Problem:
Please restate the data below word for word, omitting all images.

Stored data:
####################
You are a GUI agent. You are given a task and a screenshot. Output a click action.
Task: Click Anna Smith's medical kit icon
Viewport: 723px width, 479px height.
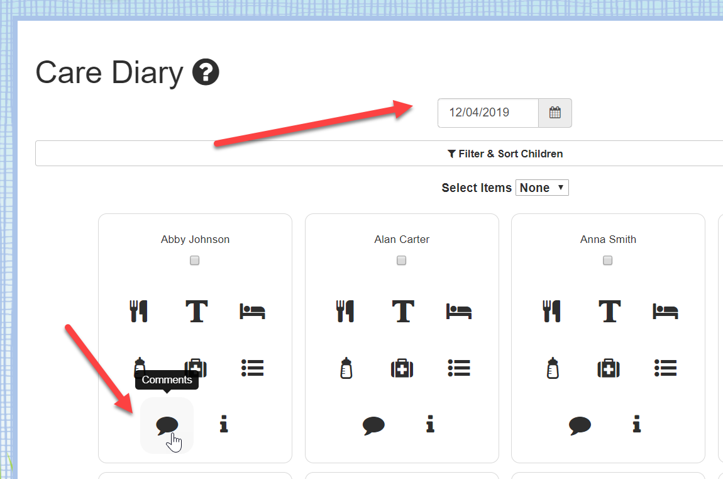(x=609, y=368)
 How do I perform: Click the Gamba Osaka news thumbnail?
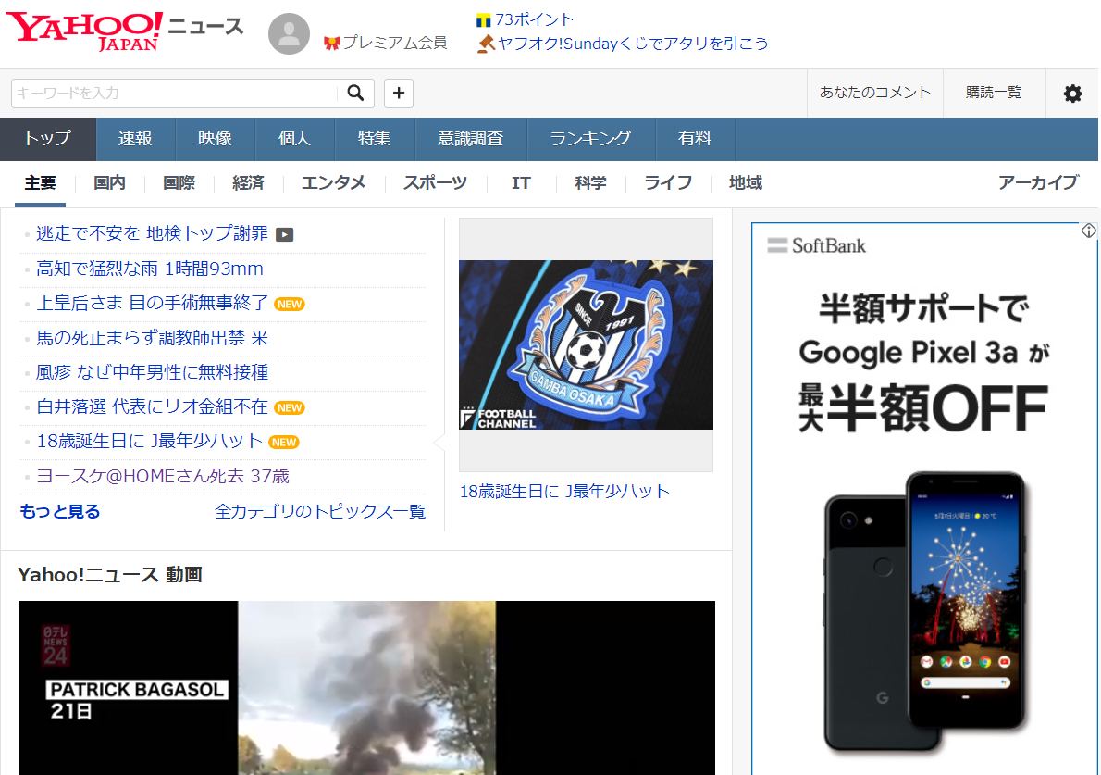coord(586,344)
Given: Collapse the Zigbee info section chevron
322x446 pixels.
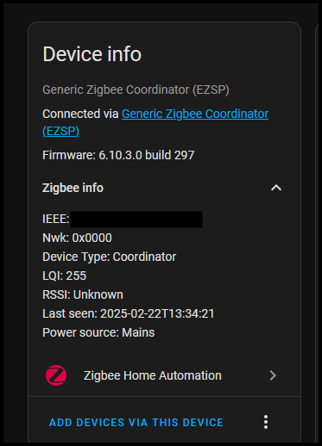Looking at the screenshot, I should point(276,188).
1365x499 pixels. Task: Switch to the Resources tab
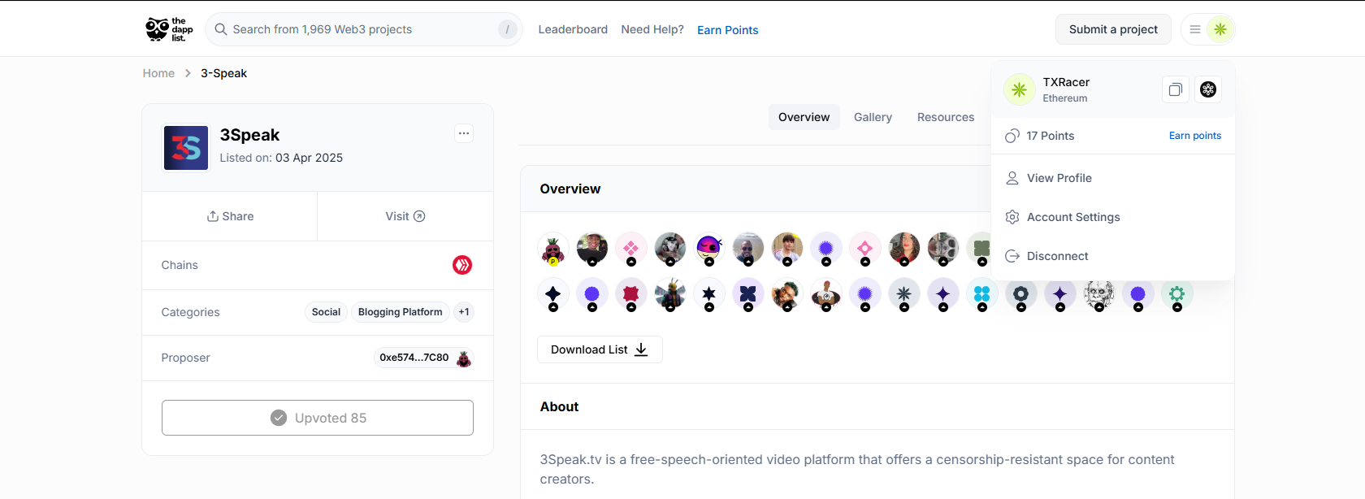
####################
Worked solution:
You are a GUI agent. You are given a task and a screenshot. Output a click action.
Task: Click Anna Smith's medical kit icon
Viewport: 723px width, 479px height.
(x=609, y=368)
 How do I perform: Click the Gamba Osaka news thumbnail?
coord(586,344)
Given: Collapse the Zigbee info section chevron
322x446 pixels.
Looking at the screenshot, I should point(276,188).
1365x499 pixels. Task: Switch to the Resources tab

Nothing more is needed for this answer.